God I'm beginning to feel shit today, not sure if it's cuz every one around seems to be getting sex and I'm not even allowed to indulge in self pleasure at the moment. I've only got 10 days left but it's just starting to do my head in now. Not because I'm not allowed to have sex, I'm not even interested in that at the moment. I don't even know if I can be bothered to go on a date, unless I actually thought they had a brain and aren't only interested in shagging me and getting off their face on booze and drugs!!!
Why can't it be more straight forward I do want my recovery badly, but I did get a bit annoyed today cuz me sponsor wants me to start going to AA meetings again and I don't want to, I've agreed to go to one on Tuesday to get the 12 and 12 book, but the idea of going back to AA brings dread over me. AA is not good for me, I only end up going in there in the end to check out guys and I know that from the very last meeting I did, Towards the end before I stopped going I was only going to check out guys and when I'm trying to recover as a sex and love addict I know it'll end with me slipping. Not to mention I really don't want to see Wayne and if I start going to AA meetings again I know I'll bump into him sooner or later.

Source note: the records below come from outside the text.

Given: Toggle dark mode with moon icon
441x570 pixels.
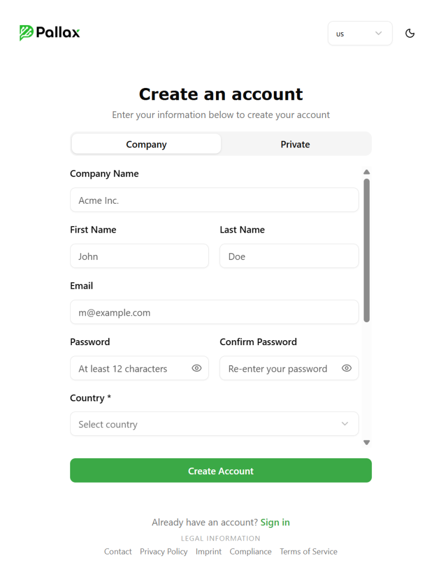Looking at the screenshot, I should [410, 33].
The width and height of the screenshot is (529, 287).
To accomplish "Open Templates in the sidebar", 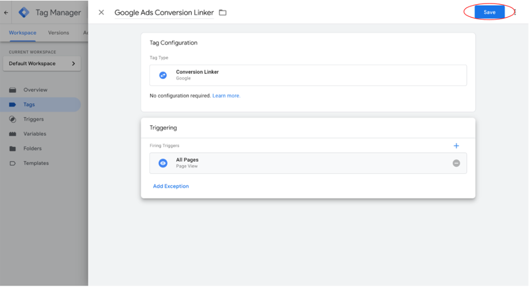I will pyautogui.click(x=36, y=163).
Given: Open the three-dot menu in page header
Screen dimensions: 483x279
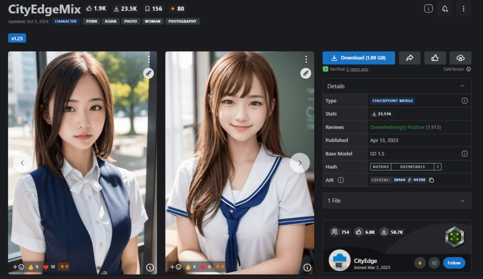Looking at the screenshot, I should point(463,8).
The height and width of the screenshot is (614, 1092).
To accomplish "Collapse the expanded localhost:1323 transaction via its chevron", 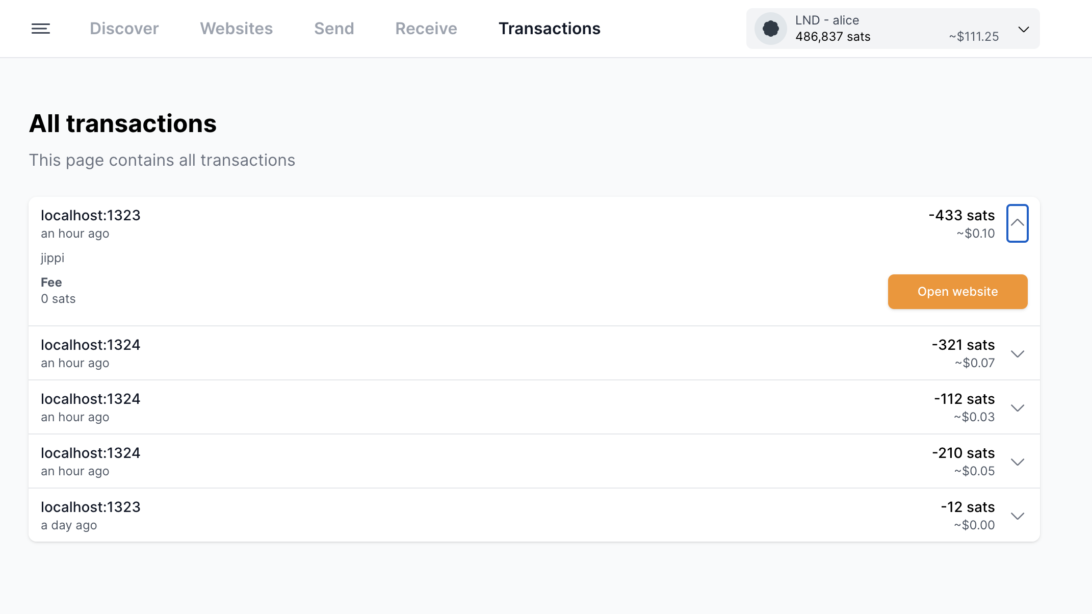I will pos(1017,223).
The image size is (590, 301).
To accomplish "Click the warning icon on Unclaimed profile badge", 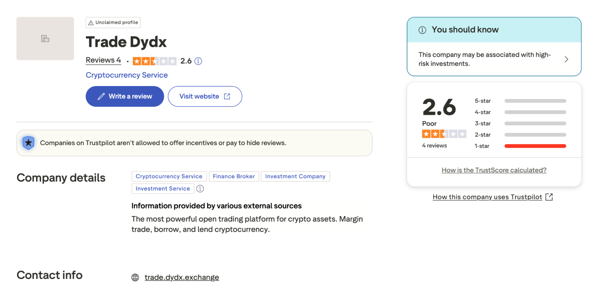I will tap(91, 22).
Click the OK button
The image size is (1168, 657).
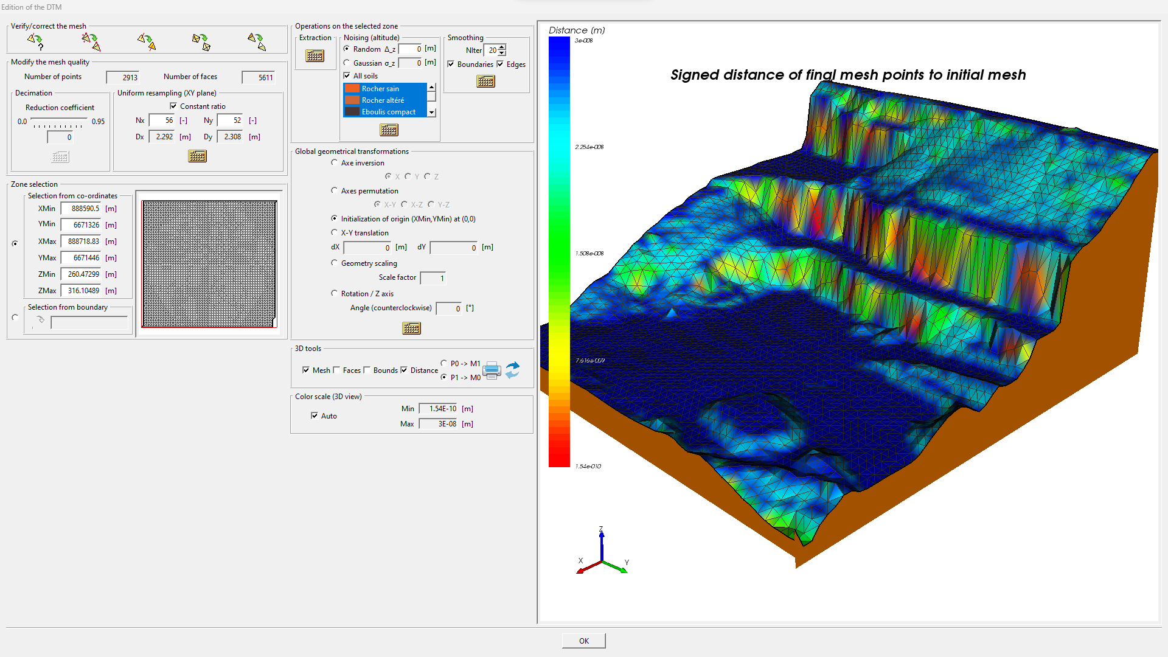(x=583, y=640)
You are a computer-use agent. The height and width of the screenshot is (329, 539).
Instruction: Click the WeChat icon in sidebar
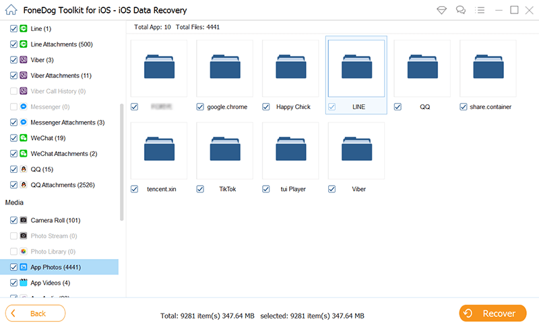(24, 138)
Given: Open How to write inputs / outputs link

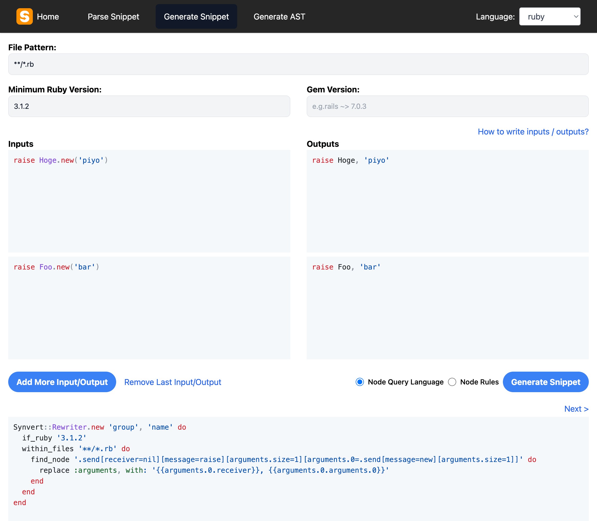Looking at the screenshot, I should 533,132.
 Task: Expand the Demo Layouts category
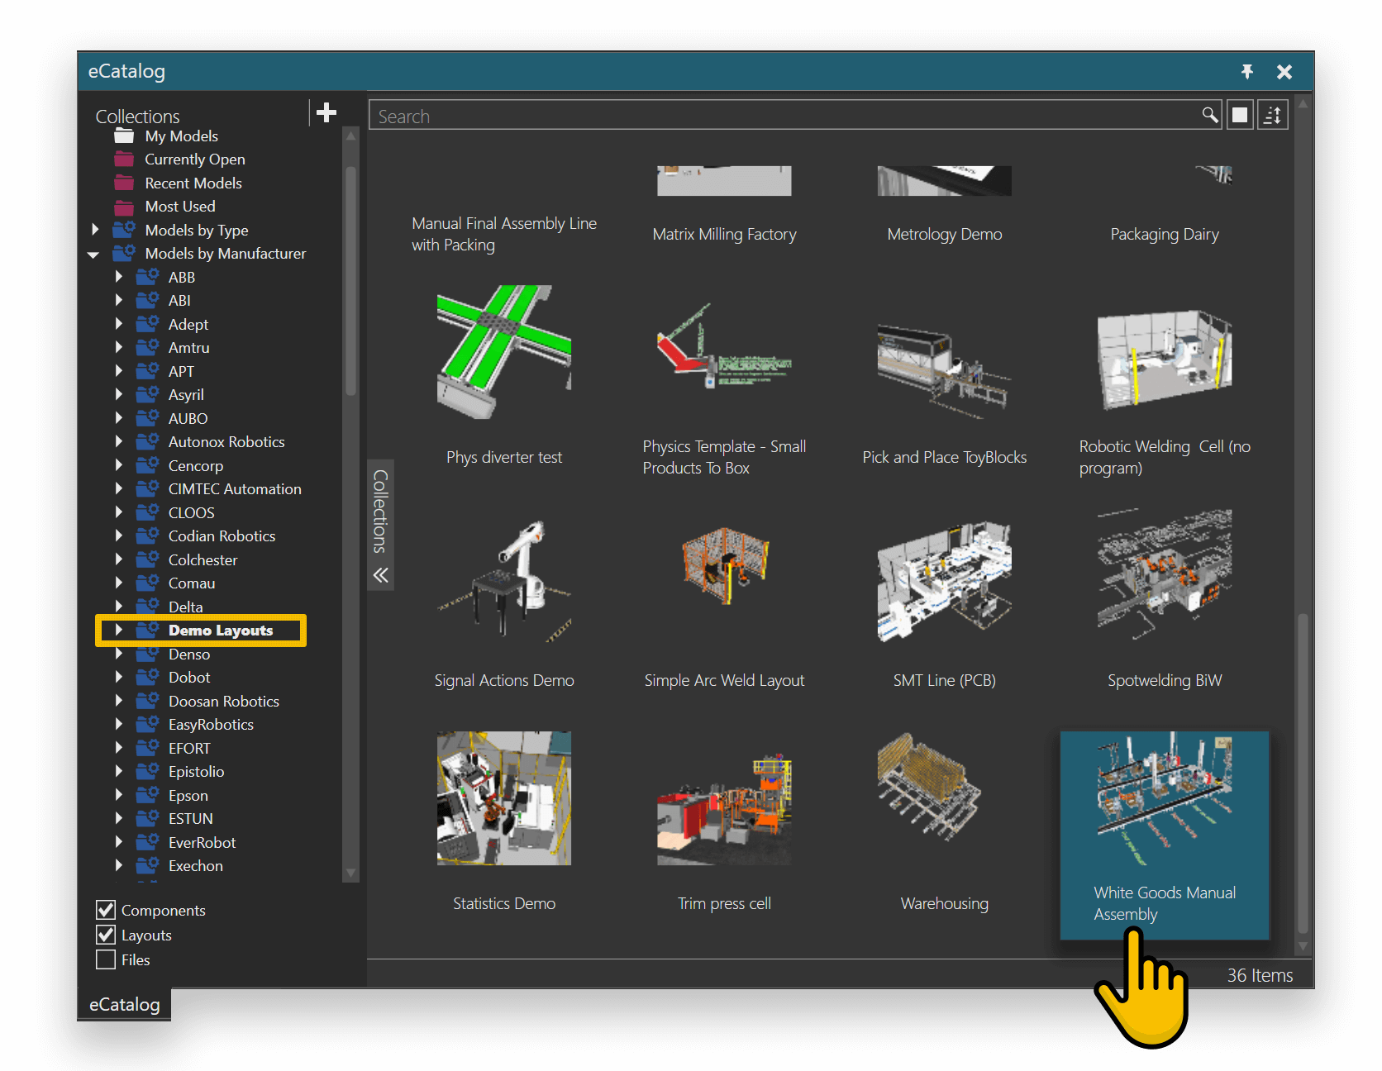[119, 630]
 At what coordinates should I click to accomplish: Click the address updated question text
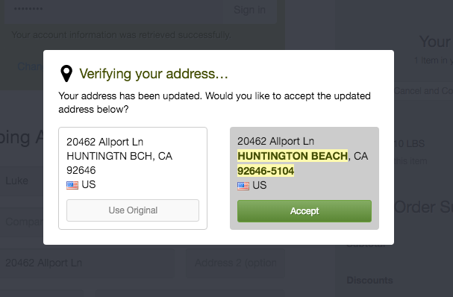point(214,102)
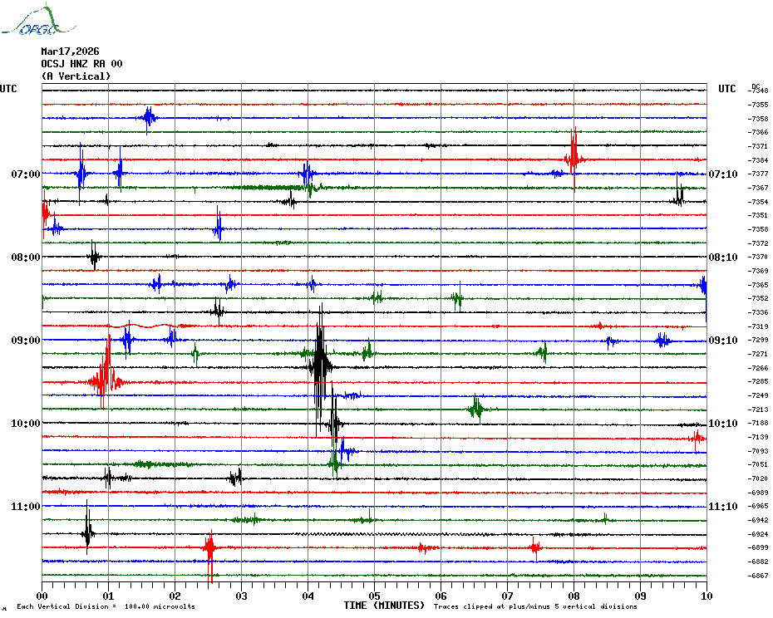Click the Mar17,2026 date label

click(x=70, y=52)
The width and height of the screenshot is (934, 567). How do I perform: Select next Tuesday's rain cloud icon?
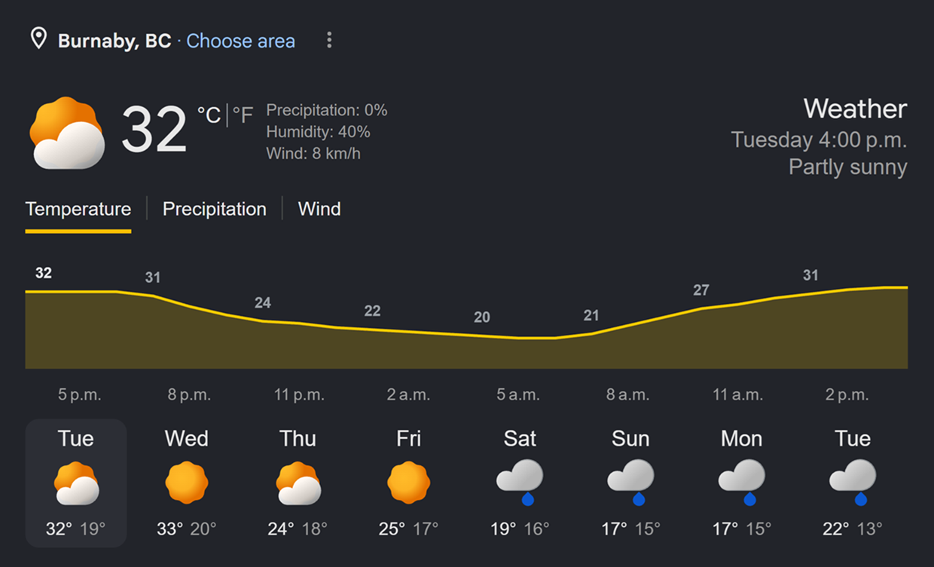853,483
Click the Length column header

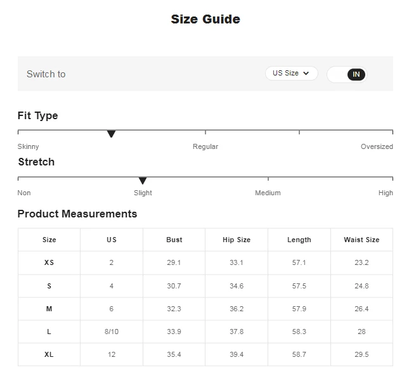pos(299,240)
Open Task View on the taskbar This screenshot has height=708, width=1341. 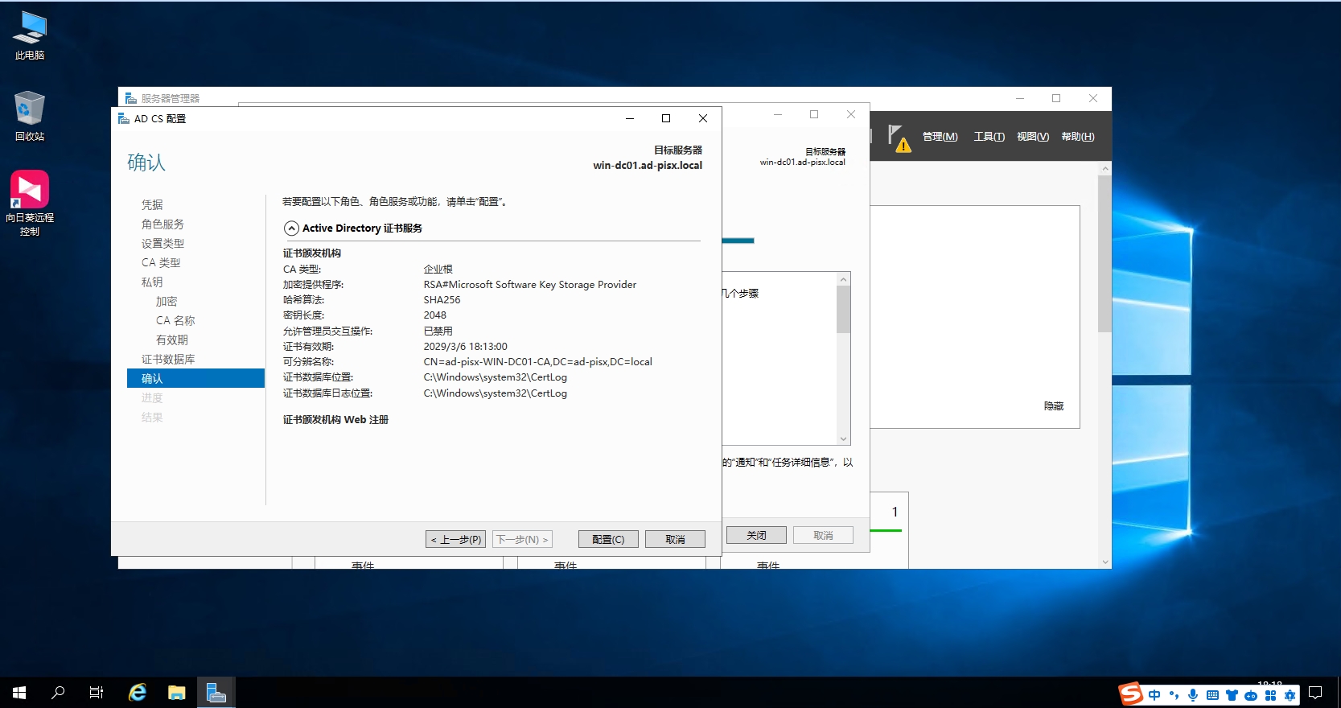[97, 693]
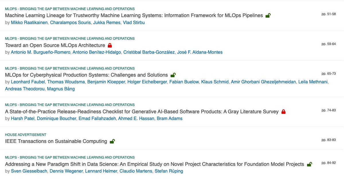This screenshot has height=179, width=344.
Task: Open IEEE Transactions on Sustainable Computing advertisement
Action: (56, 141)
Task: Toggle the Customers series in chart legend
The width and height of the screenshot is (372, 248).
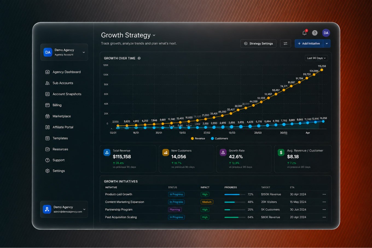Action: point(219,138)
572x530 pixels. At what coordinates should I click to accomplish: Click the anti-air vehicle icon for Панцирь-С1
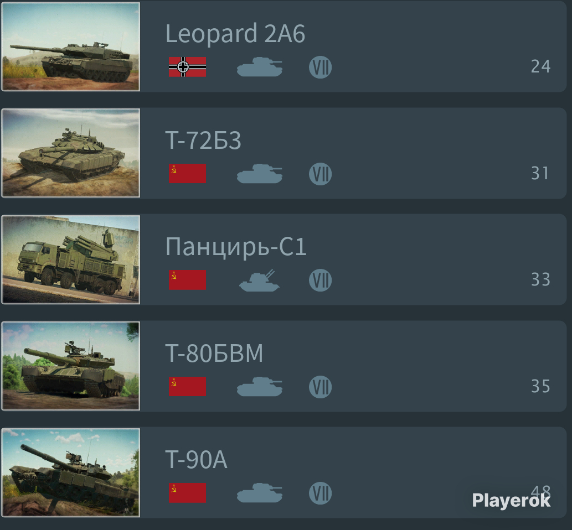259,280
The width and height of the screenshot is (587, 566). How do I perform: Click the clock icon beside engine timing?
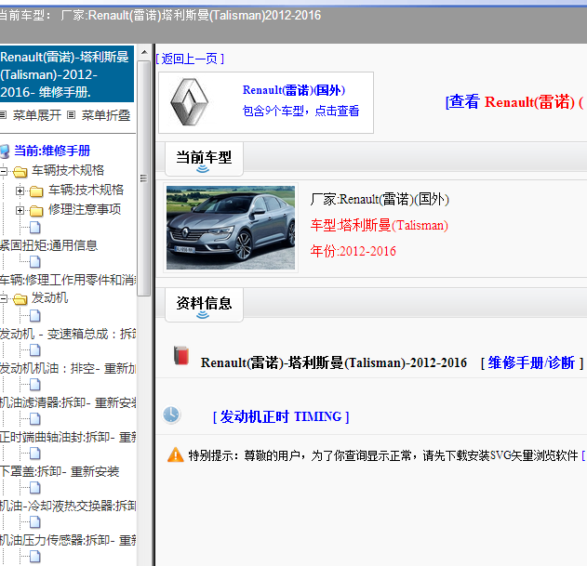(x=171, y=415)
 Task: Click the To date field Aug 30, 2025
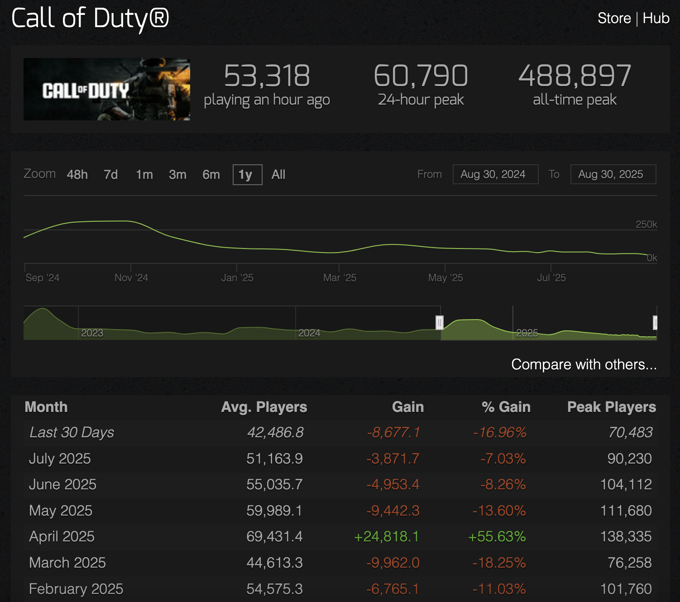[x=613, y=174]
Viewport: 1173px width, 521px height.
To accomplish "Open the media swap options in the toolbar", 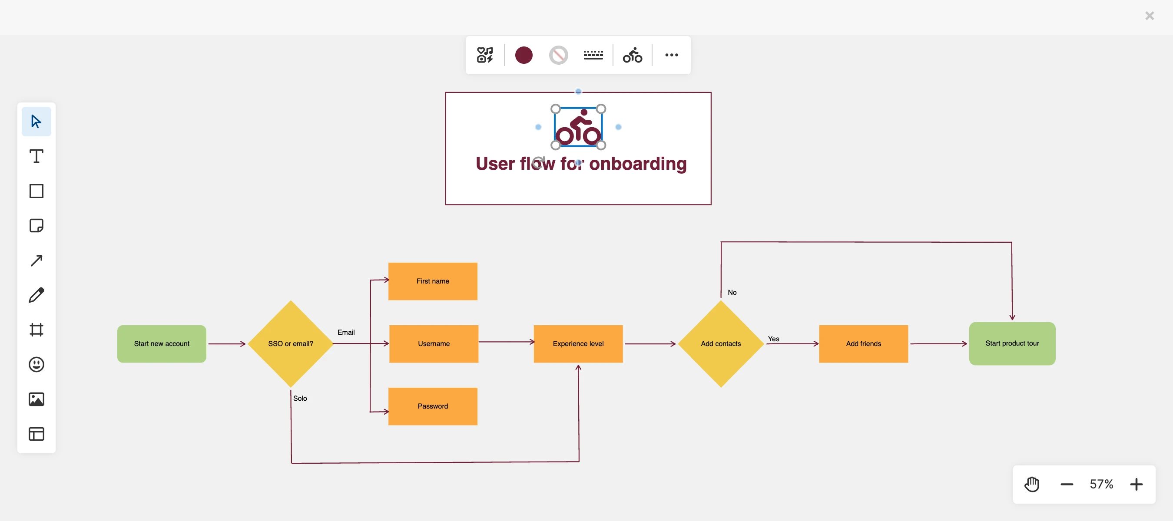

Need a fag will continue later ....
Right been watching the soaps got a little distracted!
I'm not particularly happy that the bank are sending me hate mail through the post either God damn it, I wish they would just fuck off and die!
I want Tom to come back from Oz and to ring me and confess his undying love for me, like that'll ever happen!
God damn it I'm annoyed I'm going!
I know I have been slack with updating, I'll try and update more regularly!